Goosebumps HorrorLand was developed to be a tie-in with R. L. Stine's revived Goosebumps series, sharing the same name with the video game. Unlike previous books in the series, each novella in the HorrorLand sub-series takes place in primarily the same location, with several of its releases crossing over events from the previous books. Much like the books, the Goosebumps HorrorLand video game features several references to past Goosebumps books, with some of the park attractions being named after them.

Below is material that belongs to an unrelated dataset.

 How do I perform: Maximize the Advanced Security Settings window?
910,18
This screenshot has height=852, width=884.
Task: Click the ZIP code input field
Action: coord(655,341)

Goosebumps HorrorLand is primarily inspired by the 1994 children's book from the original Goosebumps series, One Day at HorrorLand. The game utilizes the concepts from the original novella, including the location of HorrorLand, the creatures known as "Horrors," and some of the park's attractions mentioned in the book. The concept of dressing as Horrors, which was utilized midway through the main game's storyline, first appeared in Stine's 1999 novel, Return to HorrorLand. The location of HorrorLand is primarily inspired by American amusement parks, with Goosebumps HorrorLand featuring several bumper car, mini golf, roller coaster, water ride, and arcade game-styled attractions based on these locations.

=== Release ===
Goosebumps HorrorLand was announced in the summer of 2008, and was released on 28 October of that same year for the Nintendo DS, Wii, and PlayStation 2 in the United States. European versions of the game were delayed, and released the following year on 16 October 2009.

== Reception ==

Goosebumps HorrorLand was met with mixed reviews on the Nintendo DS and PlayStation 2 releases, and generally negative reviews on the Wii. The game holds a 37% for the Wii version, and a 68% for the DS release, according to review aggregator Metacritic.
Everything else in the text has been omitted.